[Dataset records]:
BEGIN
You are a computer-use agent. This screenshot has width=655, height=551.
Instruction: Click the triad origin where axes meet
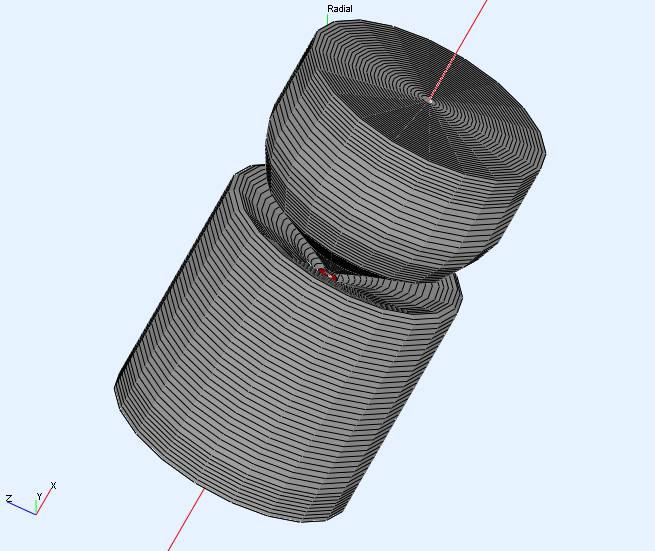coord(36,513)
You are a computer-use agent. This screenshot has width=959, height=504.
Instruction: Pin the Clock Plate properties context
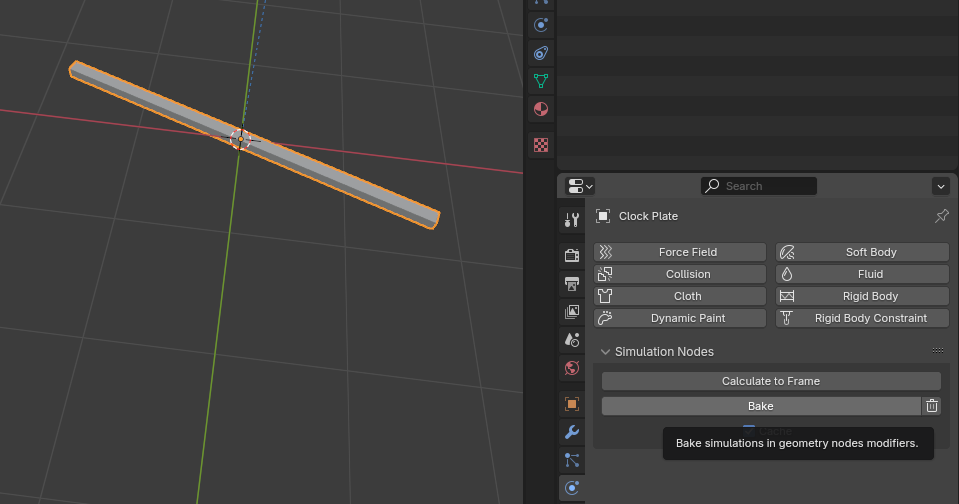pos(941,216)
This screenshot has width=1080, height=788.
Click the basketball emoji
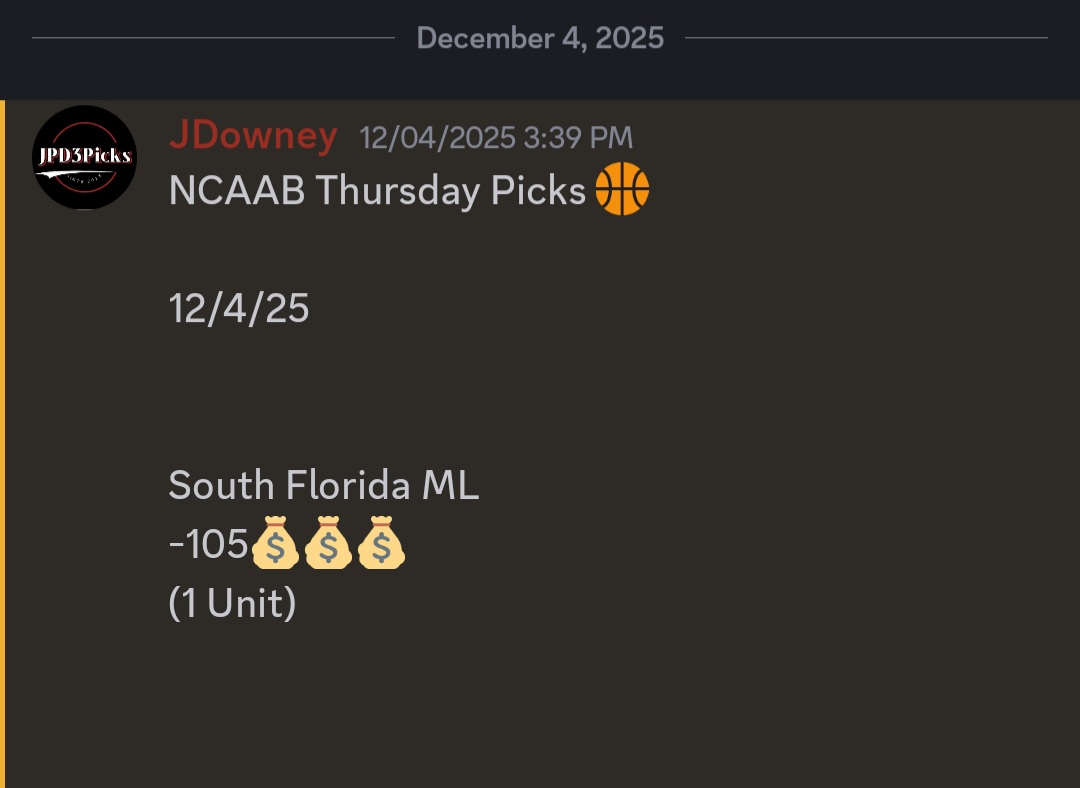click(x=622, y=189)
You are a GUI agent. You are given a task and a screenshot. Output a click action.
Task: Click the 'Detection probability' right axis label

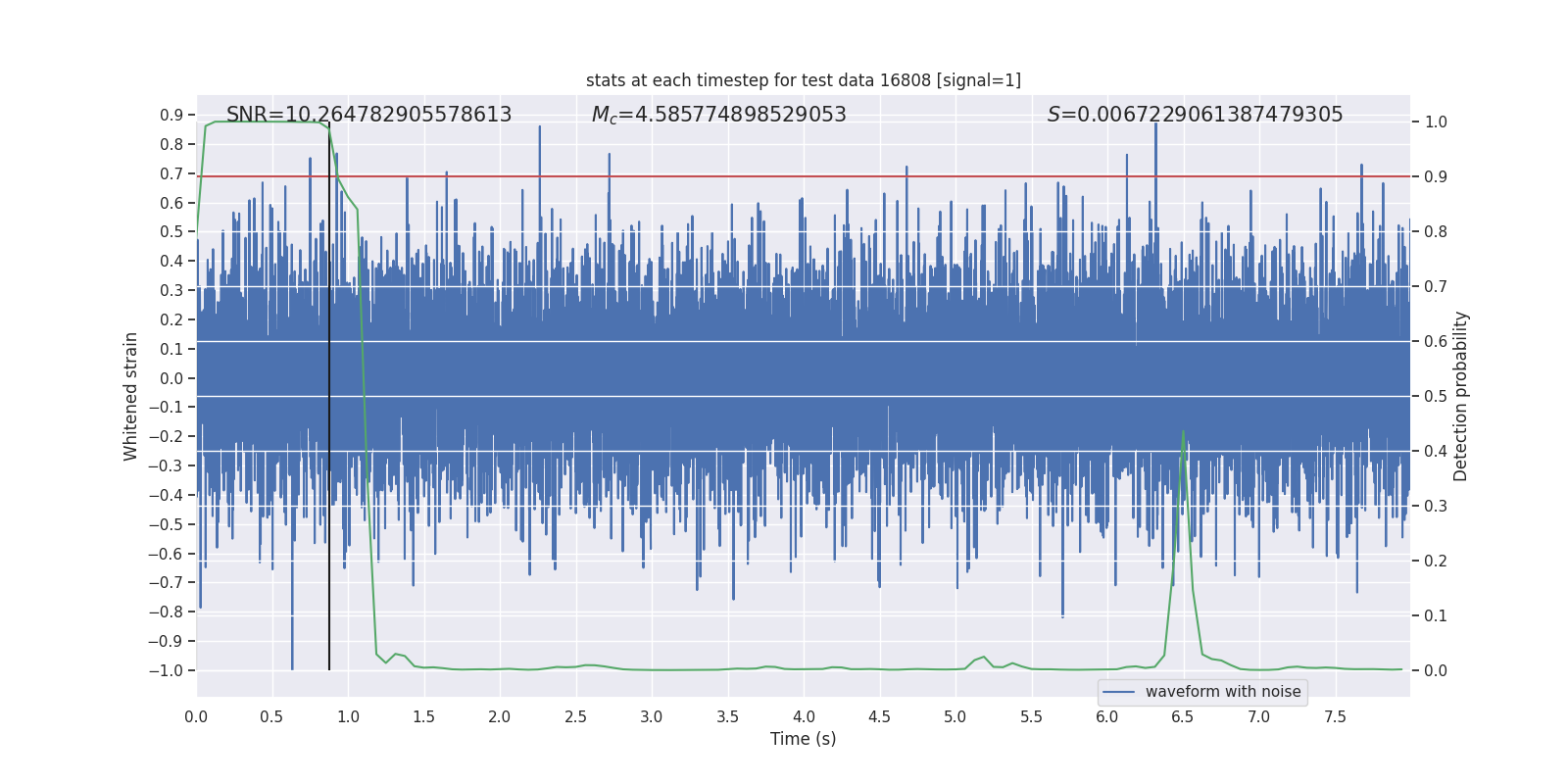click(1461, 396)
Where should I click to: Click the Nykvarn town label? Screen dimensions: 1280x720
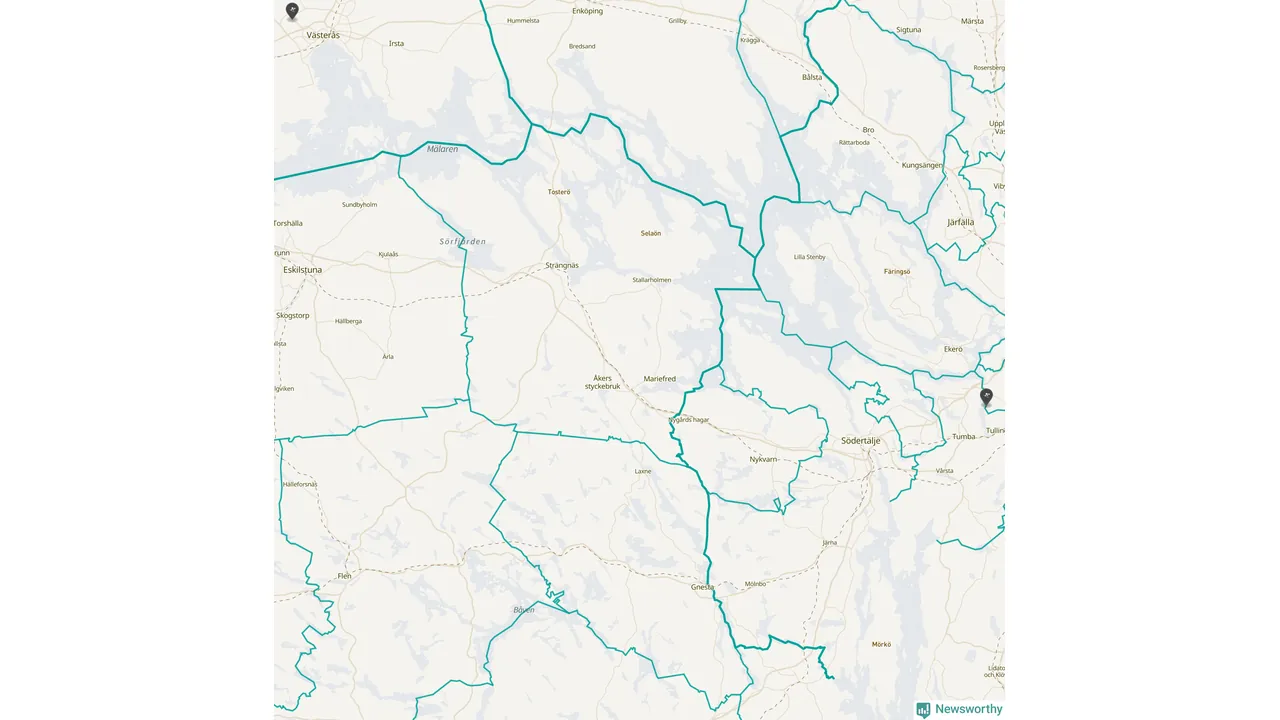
END
BEGIN
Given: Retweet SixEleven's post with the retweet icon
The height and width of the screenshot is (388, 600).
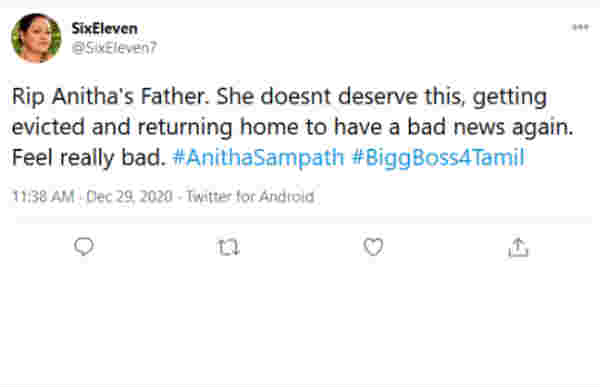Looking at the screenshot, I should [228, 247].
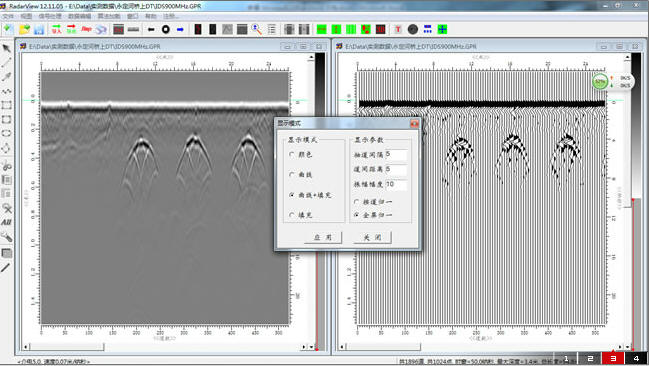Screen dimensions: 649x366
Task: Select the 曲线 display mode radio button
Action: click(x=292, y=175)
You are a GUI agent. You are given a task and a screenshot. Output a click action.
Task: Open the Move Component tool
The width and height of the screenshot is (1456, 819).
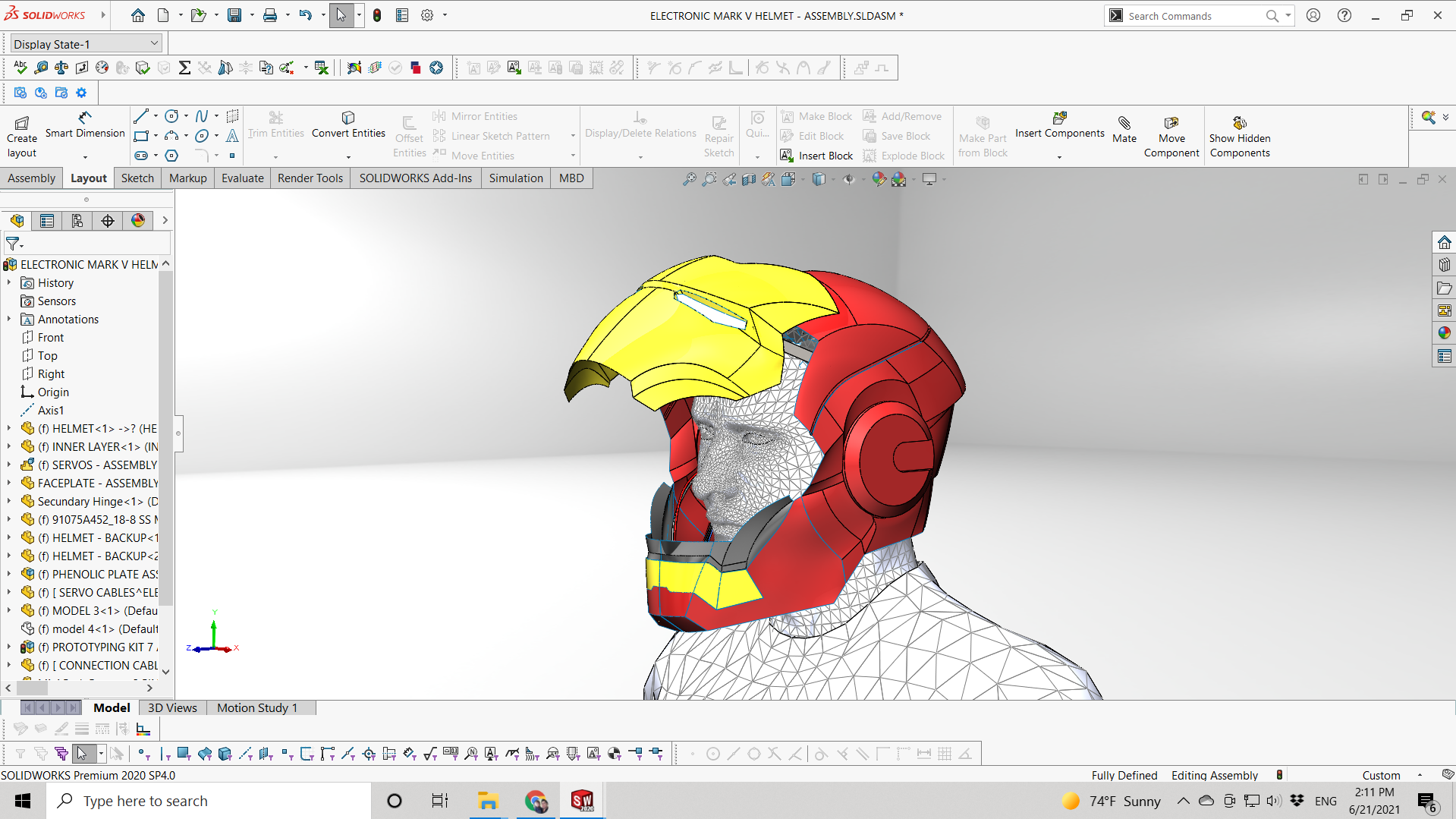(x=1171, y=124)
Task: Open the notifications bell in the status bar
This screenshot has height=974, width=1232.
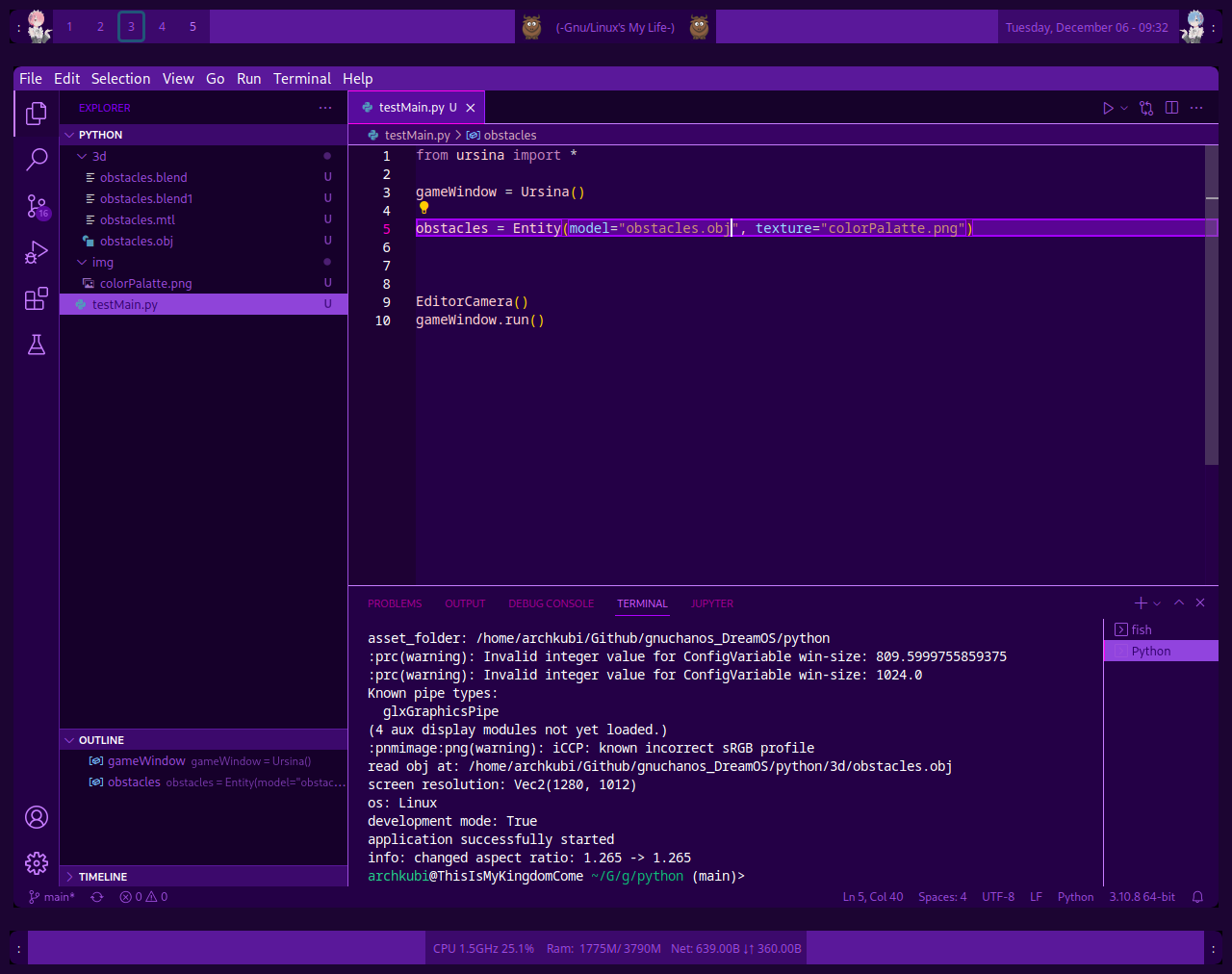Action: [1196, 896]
END
[What is expected]: Return exactly the lines of the material above, starting at the line containing "Instruction: Pin the" and finishing at the line containing "Where should I", without any pictures.

[Response area]:
Instruction: Pin the Clock Plate properties context
pos(941,216)
This screenshot has width=1080, height=788.
Click the basketball emoji
click(x=622, y=189)
You are a GUI agent. You are given a task and a screenshot. Output a click action.
Task: Click the 'Detection probability' right axis label

click(1461, 396)
Where should I click to: Click the Nykvarn town label? Screen dimensions: 1280x720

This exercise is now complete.